--- Directions ---
- 1) Why does the passage on Christ's enemies count sin, evil, and decay among God's enemies? Answer in one to three sentences.
- 2) In the passage on Christ's enemies, what Greek word describes how Jesus wept and groaned at the tomb of Lazarus?

--- Document extract ---

He’s quoting from Psalm 101:
“The Lord says to my Lord: ‘Sit at my right hand until I make your enemies a footstool for your feet.’ The Lord will extend your mighty scepter from Zion…You are a priest forever in the order of Melchizedek” (101:1-2,4).
III. According to legend, there was a great battle between the Persian and Roman armies.
When Shapur, King of the Persians, conquered the Romans, he took their emperor Aurelian captive and would step on his back to mount his steed. The captive become the victor’s footstool. Jesus Christ not only conquers his enemies. He uses his very enemies as a footstool. His enemies become a means for even greater glory.
IV. So who, then, are God’s enemies?
Death is the enemy of God. Death and everything that is part of death: sin, evil, decay, and everything ugly, hateful, and unjust. When Jesus Christ came to the tomb of Lazarus, he wept and groaned (in Greek, enebrimisato). The Greek word more literally suggests he snorted, as an angry horse might snort.

--- Entries shown ---

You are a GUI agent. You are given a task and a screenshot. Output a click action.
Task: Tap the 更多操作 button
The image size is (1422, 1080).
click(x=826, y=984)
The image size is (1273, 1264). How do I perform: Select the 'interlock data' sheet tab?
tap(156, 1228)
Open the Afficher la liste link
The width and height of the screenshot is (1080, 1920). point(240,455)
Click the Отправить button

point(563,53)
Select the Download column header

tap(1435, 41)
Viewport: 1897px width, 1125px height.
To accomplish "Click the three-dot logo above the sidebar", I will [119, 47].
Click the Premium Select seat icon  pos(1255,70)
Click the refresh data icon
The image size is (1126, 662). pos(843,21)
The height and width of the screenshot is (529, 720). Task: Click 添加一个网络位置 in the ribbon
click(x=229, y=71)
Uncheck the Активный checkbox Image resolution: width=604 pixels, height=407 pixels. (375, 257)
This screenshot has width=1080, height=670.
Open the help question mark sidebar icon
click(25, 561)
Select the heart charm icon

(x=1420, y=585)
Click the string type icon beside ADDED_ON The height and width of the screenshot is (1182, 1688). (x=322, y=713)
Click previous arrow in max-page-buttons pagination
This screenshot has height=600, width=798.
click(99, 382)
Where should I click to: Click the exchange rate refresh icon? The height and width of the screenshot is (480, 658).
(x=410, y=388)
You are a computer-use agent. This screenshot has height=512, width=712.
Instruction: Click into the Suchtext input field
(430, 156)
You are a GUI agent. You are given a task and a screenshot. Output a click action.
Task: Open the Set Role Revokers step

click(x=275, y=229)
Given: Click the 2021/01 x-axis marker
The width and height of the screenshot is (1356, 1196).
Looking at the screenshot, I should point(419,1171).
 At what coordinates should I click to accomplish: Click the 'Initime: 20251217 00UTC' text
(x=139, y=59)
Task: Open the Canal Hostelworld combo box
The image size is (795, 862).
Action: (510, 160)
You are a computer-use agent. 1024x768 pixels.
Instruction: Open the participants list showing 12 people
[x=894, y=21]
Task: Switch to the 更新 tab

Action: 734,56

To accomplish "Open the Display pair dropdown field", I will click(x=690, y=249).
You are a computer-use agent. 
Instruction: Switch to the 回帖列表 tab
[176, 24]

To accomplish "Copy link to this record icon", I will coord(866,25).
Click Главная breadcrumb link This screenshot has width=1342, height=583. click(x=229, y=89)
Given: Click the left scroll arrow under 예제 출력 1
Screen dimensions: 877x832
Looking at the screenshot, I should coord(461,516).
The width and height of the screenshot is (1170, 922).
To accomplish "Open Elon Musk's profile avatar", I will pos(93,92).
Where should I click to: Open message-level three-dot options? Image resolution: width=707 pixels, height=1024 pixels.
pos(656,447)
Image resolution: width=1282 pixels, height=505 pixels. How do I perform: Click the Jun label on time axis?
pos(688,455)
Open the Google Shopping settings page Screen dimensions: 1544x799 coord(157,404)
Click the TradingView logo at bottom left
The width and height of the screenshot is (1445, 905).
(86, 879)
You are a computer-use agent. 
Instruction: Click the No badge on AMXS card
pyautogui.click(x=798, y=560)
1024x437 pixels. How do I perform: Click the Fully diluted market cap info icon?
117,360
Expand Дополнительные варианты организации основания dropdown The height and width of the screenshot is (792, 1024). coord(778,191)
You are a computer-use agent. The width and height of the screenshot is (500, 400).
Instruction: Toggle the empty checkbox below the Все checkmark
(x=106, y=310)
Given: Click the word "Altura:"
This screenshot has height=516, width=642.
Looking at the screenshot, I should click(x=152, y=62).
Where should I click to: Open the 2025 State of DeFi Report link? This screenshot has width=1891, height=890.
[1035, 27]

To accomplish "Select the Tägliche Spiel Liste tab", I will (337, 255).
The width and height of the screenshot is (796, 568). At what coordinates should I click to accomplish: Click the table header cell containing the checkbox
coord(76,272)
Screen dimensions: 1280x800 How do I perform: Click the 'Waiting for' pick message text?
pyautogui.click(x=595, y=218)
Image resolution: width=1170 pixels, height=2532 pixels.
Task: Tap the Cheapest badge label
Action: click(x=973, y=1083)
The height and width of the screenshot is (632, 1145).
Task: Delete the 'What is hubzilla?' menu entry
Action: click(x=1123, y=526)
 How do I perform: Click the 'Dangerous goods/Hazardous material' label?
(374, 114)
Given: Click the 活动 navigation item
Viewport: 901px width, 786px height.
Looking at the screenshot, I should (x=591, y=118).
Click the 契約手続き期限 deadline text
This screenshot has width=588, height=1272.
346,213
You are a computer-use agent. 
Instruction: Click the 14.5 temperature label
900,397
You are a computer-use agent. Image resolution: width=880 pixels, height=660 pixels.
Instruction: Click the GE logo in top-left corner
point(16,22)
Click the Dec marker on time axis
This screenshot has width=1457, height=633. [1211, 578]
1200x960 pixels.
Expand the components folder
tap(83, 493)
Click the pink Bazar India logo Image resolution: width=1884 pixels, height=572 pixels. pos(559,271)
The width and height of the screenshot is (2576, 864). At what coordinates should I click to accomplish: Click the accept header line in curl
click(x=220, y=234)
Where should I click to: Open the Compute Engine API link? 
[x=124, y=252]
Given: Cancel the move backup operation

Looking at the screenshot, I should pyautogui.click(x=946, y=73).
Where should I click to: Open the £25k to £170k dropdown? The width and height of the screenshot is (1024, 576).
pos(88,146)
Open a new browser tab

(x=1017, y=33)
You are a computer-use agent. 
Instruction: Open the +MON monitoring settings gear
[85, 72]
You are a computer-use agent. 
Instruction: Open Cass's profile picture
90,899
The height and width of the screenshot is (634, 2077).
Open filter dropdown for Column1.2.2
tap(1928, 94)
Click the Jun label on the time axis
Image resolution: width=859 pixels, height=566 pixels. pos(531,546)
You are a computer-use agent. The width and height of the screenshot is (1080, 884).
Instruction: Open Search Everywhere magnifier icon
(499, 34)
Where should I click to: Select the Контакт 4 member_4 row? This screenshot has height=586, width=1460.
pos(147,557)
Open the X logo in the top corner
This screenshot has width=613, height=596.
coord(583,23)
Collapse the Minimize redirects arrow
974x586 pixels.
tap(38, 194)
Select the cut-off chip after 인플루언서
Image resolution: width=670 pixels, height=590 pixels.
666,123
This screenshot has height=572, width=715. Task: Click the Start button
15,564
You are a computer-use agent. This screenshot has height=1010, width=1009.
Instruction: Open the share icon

--- Outputs for the tasks ---
- 1) The passage names death as the enemy of God. Sin, evil, and decay belong to death, along with everything ugly, hateful, and unjust, so they count as God's enemies too.

- 2) Enebrimisato.